* To do:
Only one stretch of the data should be retyped: the lines from the line containing "The width and height of the screenshot is (1456, 828)." through the line containing "You are a GUI". Keep pictures out of it.

The data START

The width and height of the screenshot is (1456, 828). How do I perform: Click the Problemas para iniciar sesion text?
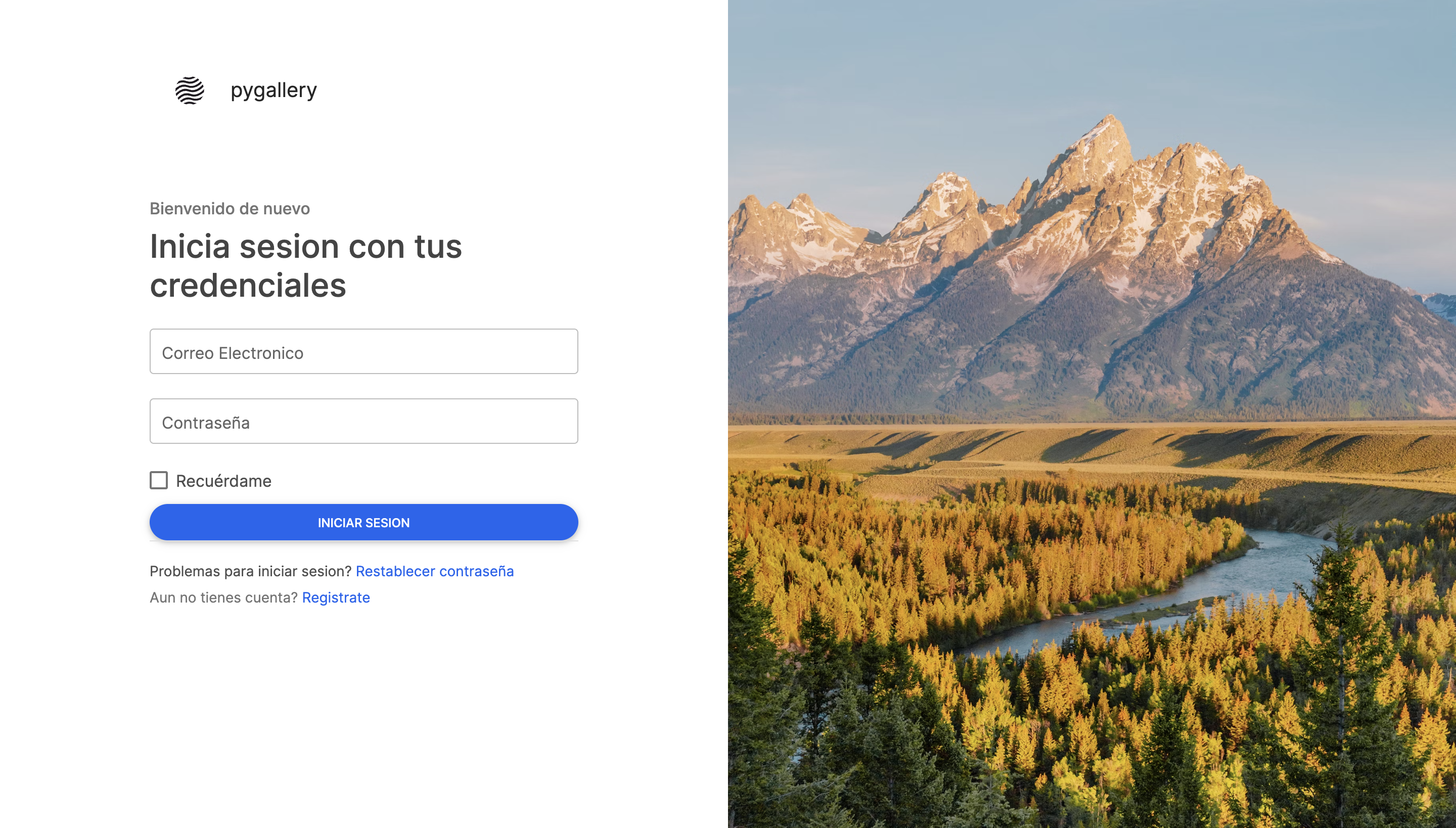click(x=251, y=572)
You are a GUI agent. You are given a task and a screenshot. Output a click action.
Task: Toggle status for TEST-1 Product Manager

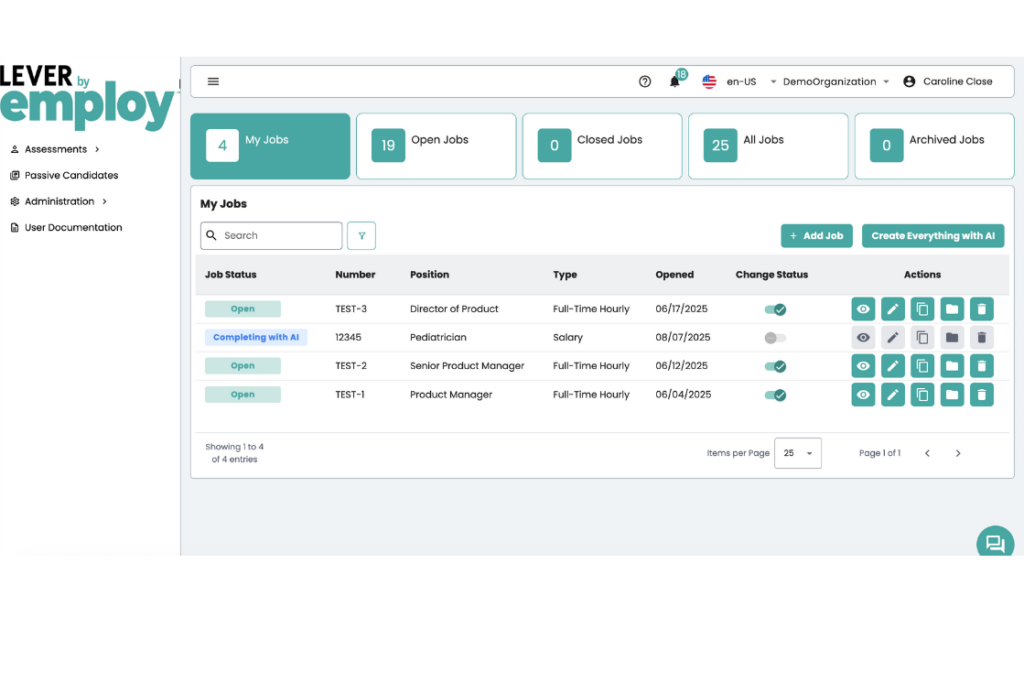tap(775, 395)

The data END
The data START

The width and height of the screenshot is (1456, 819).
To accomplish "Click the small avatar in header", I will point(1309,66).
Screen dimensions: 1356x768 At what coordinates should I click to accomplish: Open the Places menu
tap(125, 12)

The data END

* Answer below:
The width and height of the screenshot is (1456, 828). How do I perform: Click the Problemas para iniciar sesion text?
click(x=251, y=572)
You are a GUI agent. You are given a task and a screenshot. Output a click action.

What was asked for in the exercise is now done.